■ Task instructions
Restate all of the data below word for word.

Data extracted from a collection
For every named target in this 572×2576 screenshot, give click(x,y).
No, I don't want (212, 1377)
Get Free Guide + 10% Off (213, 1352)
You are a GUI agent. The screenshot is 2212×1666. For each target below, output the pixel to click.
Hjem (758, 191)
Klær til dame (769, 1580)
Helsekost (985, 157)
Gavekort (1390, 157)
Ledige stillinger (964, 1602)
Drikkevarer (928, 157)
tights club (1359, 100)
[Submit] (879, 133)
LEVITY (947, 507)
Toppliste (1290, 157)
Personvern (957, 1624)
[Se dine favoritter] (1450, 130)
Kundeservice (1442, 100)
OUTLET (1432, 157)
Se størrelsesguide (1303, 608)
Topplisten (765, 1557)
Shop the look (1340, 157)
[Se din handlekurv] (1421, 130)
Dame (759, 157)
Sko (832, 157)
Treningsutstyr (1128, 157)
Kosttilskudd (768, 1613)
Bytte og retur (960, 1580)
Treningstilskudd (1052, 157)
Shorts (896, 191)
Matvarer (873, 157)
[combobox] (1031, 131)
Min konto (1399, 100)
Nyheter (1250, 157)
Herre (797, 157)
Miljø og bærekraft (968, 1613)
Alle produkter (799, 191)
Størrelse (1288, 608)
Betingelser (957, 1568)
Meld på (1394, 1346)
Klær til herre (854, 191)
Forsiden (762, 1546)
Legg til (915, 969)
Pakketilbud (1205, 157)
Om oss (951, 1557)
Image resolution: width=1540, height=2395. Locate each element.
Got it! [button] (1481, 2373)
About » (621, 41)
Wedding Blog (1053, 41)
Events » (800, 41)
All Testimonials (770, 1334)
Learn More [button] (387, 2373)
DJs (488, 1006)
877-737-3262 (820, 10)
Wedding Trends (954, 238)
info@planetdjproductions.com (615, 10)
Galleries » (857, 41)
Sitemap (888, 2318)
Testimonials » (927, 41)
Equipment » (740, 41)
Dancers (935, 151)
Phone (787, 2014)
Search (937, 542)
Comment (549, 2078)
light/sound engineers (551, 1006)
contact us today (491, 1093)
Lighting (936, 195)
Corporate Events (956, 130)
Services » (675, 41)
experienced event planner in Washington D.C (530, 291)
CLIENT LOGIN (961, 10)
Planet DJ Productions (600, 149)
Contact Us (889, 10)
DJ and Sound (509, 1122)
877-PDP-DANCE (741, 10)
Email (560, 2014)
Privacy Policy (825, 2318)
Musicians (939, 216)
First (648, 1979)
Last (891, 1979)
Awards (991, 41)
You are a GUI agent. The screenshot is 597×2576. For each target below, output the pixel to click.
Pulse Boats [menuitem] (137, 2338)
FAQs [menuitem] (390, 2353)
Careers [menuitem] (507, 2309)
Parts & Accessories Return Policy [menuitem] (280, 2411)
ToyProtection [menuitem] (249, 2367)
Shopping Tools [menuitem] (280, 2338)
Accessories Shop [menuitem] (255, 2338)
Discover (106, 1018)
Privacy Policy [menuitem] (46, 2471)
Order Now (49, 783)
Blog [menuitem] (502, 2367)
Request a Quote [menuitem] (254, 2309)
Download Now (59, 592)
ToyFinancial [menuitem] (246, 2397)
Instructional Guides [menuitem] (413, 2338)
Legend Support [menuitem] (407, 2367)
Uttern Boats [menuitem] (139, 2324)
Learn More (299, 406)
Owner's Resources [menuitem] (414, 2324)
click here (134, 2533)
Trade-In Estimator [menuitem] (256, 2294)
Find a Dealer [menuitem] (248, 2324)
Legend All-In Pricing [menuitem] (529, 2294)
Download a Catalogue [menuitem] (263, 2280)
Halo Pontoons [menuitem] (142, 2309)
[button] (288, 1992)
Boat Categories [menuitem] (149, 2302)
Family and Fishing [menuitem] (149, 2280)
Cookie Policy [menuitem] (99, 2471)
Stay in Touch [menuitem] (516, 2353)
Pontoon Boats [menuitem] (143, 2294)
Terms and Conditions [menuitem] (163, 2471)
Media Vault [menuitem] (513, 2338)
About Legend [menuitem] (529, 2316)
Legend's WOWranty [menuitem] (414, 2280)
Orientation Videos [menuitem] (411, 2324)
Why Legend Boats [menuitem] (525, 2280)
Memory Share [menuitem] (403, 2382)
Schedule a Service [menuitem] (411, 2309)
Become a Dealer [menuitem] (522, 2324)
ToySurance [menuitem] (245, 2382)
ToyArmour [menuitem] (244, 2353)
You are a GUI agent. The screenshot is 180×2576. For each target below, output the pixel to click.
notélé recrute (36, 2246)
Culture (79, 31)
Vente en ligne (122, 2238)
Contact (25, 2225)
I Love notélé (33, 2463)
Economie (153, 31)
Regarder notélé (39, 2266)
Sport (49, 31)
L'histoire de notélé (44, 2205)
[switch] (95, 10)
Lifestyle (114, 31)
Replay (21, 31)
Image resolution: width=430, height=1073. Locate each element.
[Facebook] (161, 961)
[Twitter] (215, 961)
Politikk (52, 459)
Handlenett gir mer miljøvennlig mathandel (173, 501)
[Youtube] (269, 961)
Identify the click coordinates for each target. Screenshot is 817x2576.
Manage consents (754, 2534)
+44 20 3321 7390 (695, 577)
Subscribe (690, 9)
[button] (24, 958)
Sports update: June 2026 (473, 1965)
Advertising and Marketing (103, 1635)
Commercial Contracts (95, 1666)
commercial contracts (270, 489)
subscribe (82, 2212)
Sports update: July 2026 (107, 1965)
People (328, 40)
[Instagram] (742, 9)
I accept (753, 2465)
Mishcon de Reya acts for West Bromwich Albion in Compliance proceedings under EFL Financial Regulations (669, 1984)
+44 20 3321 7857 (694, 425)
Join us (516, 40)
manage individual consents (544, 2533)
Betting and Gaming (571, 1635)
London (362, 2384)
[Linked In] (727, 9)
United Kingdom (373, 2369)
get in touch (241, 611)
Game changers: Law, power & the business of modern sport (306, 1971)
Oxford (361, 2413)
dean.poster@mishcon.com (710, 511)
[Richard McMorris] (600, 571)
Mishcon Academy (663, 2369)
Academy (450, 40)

■ Task solution
For every named target in this 572×2576 screenshot, give click(x,y).
No, I don't want (212, 1377)
Get Free Guide + 10% Off (213, 1352)
You are a GUI agent. The screenshot is 2212×1666. For each target below, output the pixel to click.
Hjem (758, 191)
Klær til dame (769, 1580)
Helsekost (985, 157)
Gavekort (1390, 157)
Ledige stillinger (964, 1602)
Drikkevarer (928, 157)
tights club (1359, 100)
[Submit] (879, 133)
LEVITY (947, 507)
Toppliste (1290, 157)
Personvern (957, 1624)
[Se dine favoritter] (1450, 130)
Kundeservice (1442, 100)
OUTLET (1432, 157)
Se størrelsesguide (1303, 608)
Topplisten (765, 1557)
Shop the look (1340, 157)
[Se din handlekurv] (1421, 130)
Dame (759, 157)
Sko (832, 157)
Treningsutstyr (1128, 157)
Kosttilskudd (768, 1613)
Bytte og retur (960, 1580)
Treningstilskudd (1052, 157)
Shorts (896, 191)
Matvarer (873, 157)
[combobox] (1031, 131)
Min konto (1399, 100)
Nyheter (1250, 157)
Herre (797, 157)
Miljø og bærekraft (968, 1613)
Alle produkter (799, 191)
Størrelse (1288, 608)
Betingelser (957, 1568)
Meld på (1394, 1346)
Klær til herre (854, 191)
Forsiden (762, 1546)
Legg til (915, 969)
Pakketilbud (1205, 157)
Om oss (951, 1557)
Image resolution: width=1540, height=2395. Locate each element.
Got it! [button] (1481, 2373)
About » (621, 41)
Wedding Blog (1053, 41)
Events » (800, 41)
All Testimonials (770, 1334)
Learn More [button] (387, 2373)
DJs (488, 1006)
877-737-3262 (820, 10)
Wedding Trends (954, 238)
info@planetdjproductions.com (615, 10)
Galleries » (857, 41)
Sitemap (888, 2318)
Testimonials » (927, 41)
Equipment » (740, 41)
Dancers (935, 151)
Phone (787, 2014)
Search (937, 542)
Comment (549, 2078)
light/sound engineers (551, 1006)
contact us today (491, 1093)
Lighting (936, 195)
Corporate Events (956, 130)
Services » (675, 41)
experienced event planner in Washington D.C (530, 291)
CLIENT LOGIN (961, 10)
Planet DJ Productions (600, 149)
Contact Us (889, 10)
DJ and Sound (509, 1122)
877-PDP-DANCE (741, 10)
Email (560, 2014)
Privacy Policy (825, 2318)
Musicians (939, 216)
First (648, 1979)
Last (891, 1979)
Awards (991, 41)
You are a GUI agent. The screenshot is 597×2576. For each target below, output the pixel to click.
Pulse Boats [menuitem] (137, 2338)
FAQs [menuitem] (390, 2353)
Careers [menuitem] (507, 2309)
Parts & Accessories Return Policy [menuitem] (280, 2411)
ToyProtection [menuitem] (249, 2367)
Shopping Tools [menuitem] (280, 2338)
Accessories Shop [menuitem] (255, 2338)
Discover (106, 1018)
Privacy Policy [menuitem] (46, 2471)
Order Now (49, 783)
Blog [menuitem] (502, 2367)
Request a Quote [menuitem] (254, 2309)
Download Now (59, 592)
ToyFinancial [menuitem] (246, 2397)
Instructional Guides [menuitem] (413, 2338)
Legend Support [menuitem] (407, 2367)
Uttern Boats [menuitem] (139, 2324)
Learn More (299, 406)
Owner's Resources [menuitem] (414, 2324)
click here (134, 2533)
Trade-In Estimator [menuitem] (256, 2294)
Find a Dealer [menuitem] (248, 2324)
Legend All-In Pricing [menuitem] (529, 2294)
Download a Catalogue [menuitem] (263, 2280)
Halo Pontoons [menuitem] (142, 2309)
[button] (288, 1992)
Boat Categories [menuitem] (149, 2302)
Family and Fishing [menuitem] (149, 2280)
Cookie Policy [menuitem] (99, 2471)
Stay in Touch [menuitem] (516, 2353)
Pontoon Boats [menuitem] (143, 2294)
Terms and Conditions [menuitem] (163, 2471)
Media Vault [menuitem] (513, 2338)
About Legend [menuitem] (529, 2316)
Legend's WOWranty [menuitem] (414, 2280)
Orientation Videos [menuitem] (411, 2324)
Why Legend Boats [menuitem] (525, 2280)
Memory Share [menuitem] (403, 2382)
Schedule a Service [menuitem] (411, 2309)
Become a Dealer [menuitem] (522, 2324)
ToySurance [menuitem] (245, 2382)
ToyArmour [menuitem] (244, 2353)
You are a GUI agent. The screenshot is 180×2576. For each target below, output the pixel to click.
notélé recrute (36, 2246)
Culture (79, 31)
Vente en ligne (122, 2238)
Contact (25, 2225)
I Love notélé (33, 2463)
Economie (153, 31)
Regarder notélé (39, 2266)
Sport (49, 31)
L'histoire de notélé (44, 2205)
[switch] (95, 10)
Lifestyle (114, 31)
Replay (21, 31)
Image resolution: width=430, height=1073. Locate each element.
[Facebook] (161, 961)
[Twitter] (215, 961)
Politikk (52, 459)
Handlenett gir mer miljøvennlig mathandel (173, 501)
[Youtube] (269, 961)
Identify the click coordinates for each target. Screenshot is 817x2576.
Manage consents (754, 2534)
+44 20 3321 7390 (695, 577)
Subscribe (690, 9)
[button] (24, 958)
Sports update: June 2026 (473, 1965)
Advertising and Marketing (103, 1635)
Commercial Contracts (95, 1666)
commercial contracts (270, 489)
subscribe (82, 2212)
Sports update: July 2026 (107, 1965)
People (328, 40)
[Instagram] (742, 9)
I accept (753, 2465)
Mishcon de Reya acts for West Bromwich Albion in Compliance proceedings under EFL Financial Regulations (669, 1984)
+44 20 3321 7857 (694, 425)
Join us (516, 40)
manage individual consents (544, 2533)
Betting and Gaming (571, 1635)
London (362, 2384)
[Linked In] (727, 9)
United Kingdom (373, 2369)
get in touch (241, 611)
Game changers: Law, power & the business of modern sport (306, 1971)
Oxford (361, 2413)
dean.poster@mishcon.com (710, 511)
[Richard McMorris] (600, 571)
Mishcon Academy (663, 2369)
Academy (450, 40)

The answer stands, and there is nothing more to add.